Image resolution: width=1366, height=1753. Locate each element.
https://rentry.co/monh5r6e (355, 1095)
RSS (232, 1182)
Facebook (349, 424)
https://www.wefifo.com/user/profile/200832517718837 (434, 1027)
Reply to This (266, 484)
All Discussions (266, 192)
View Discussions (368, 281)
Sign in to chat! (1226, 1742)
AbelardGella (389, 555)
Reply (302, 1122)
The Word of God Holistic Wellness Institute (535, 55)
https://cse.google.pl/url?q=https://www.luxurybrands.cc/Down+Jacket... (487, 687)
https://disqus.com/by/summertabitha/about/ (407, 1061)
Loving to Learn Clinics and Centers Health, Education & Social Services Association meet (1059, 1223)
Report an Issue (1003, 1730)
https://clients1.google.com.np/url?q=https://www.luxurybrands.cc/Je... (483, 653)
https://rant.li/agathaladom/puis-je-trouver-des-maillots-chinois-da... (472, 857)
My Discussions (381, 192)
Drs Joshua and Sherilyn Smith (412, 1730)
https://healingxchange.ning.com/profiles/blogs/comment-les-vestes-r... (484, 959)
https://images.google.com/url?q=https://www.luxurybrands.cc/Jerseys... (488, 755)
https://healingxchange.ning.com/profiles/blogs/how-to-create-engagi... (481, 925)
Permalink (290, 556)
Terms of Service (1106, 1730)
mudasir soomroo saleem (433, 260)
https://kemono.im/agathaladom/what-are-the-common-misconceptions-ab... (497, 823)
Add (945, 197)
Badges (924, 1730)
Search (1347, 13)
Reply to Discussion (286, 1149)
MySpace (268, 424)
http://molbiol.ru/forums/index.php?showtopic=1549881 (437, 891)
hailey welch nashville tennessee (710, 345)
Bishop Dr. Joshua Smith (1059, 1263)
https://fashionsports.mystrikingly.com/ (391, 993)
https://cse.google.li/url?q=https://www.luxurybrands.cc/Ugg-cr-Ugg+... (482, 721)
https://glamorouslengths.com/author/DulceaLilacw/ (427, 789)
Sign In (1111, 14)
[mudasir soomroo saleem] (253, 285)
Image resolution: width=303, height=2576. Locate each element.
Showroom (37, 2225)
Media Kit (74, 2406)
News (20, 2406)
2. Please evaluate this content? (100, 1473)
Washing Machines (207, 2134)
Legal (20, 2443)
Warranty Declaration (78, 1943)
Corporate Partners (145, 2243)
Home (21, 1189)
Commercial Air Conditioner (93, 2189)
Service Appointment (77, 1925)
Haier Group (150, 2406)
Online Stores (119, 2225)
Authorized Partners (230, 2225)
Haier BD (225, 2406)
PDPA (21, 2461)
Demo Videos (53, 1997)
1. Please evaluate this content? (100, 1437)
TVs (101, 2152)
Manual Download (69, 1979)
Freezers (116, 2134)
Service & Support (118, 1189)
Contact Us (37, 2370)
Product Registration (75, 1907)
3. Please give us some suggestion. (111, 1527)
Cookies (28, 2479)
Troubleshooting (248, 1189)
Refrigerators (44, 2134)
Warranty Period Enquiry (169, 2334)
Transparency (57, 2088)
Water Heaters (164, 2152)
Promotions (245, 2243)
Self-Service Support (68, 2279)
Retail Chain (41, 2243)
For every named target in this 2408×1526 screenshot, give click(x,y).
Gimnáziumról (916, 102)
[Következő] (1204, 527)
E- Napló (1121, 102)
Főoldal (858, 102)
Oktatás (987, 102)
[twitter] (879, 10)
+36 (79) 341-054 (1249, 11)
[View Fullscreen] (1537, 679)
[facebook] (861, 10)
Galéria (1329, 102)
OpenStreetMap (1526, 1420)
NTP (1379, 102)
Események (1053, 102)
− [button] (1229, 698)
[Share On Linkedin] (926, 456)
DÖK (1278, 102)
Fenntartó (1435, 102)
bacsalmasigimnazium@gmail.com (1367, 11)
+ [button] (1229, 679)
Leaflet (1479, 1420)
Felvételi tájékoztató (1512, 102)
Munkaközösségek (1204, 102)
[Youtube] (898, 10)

Exercise directions
The required output is the stretch of entries above from the line containing "Media Kit (74, 2406)" through the line containing "Gimnáziumról (916, 102)", reproduced exactly.

Response to the exercise
Media Kit (74, 2406)
News (20, 2406)
2. Please evaluate this content? (100, 1473)
Washing Machines (207, 2134)
Legal (20, 2443)
Warranty Declaration (78, 1943)
Corporate Partners (145, 2243)
Home (21, 1189)
Commercial Air Conditioner (93, 2189)
Service Appointment (77, 1925)
Haier Group (150, 2406)
Online Stores (119, 2225)
Authorized Partners (230, 2225)
Haier BD (225, 2406)
PDPA (21, 2461)
Demo Videos (53, 1997)
1. Please evaluate this content? (100, 1437)
TVs (101, 2152)
Manual Download (69, 1979)
Freezers (116, 2134)
Service & Support (118, 1189)
Contact Us (37, 2370)
Product Registration (75, 1907)
3. Please give us some suggestion. (111, 1527)
Cookies (28, 2479)
Troubleshooting (248, 1189)
Refrigerators (44, 2134)
Warranty Period Enquiry (169, 2334)
Transparency (57, 2088)
Water Heaters (164, 2152)
Promotions (245, 2243)
Self-Service Support (68, 2279)
Retail Chain (41, 2243)
For every named target in this 2408×1526 screenshot, give click(x,y).
Gimnáziumról (916, 102)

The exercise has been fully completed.